I use Sygate on both XP and WinME. I noticed on WinME that Kernel32.dll wants to access the internet always but blocking it doesn't stop any internet services from running, same with blocking ntoskrnl.exe in XP, all interent services still work.

Reply to
Aldwyn Edain

Check on Google to see if they need access to the net

Reply to
ABC

I use Sygate to block kernel32.dll on my Win98. In fact, I block everything I don't use. Casey

Reply to
Casey

Then I would suggest doing the same as for svchost: allow it to have unfettered outbound traffic (and unfettered inbound traffic as the result of prior outbound traffic; i.e., stateful inspection of inbound traffic). So go into advanced properties and configure it as client but NOT as server. It could be damn tough trying to figure out why some service or process won't work when it's buried at the kernel level.

Reply to
<Vanguard>

Hmm, I just checked the app rule for NT Kernel & System (ntoskrnl) and it was already configured to allow as client but block as server. I don't recall configuring this rule so I suspect it is the default one already included by Sygate Personal Firewall. But maybe I did reconfigure it.

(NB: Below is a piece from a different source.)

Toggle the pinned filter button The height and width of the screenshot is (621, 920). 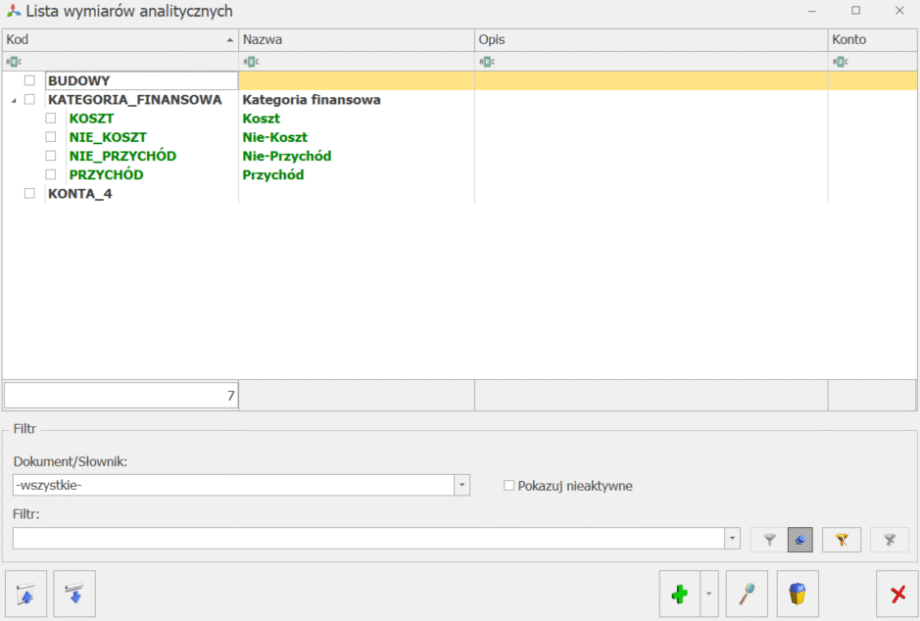(x=800, y=539)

One of the deficiencies of SPF is that you cannot define advanced options when you get the prompt and decide to allow or block the connection (and select to remember your choice). You have to block (to be safe at that moment) or to allow (if you trust the application causing the prompt) and then manually head off to reconfigure the advanced options to enable act-as-client and block act-as-server options.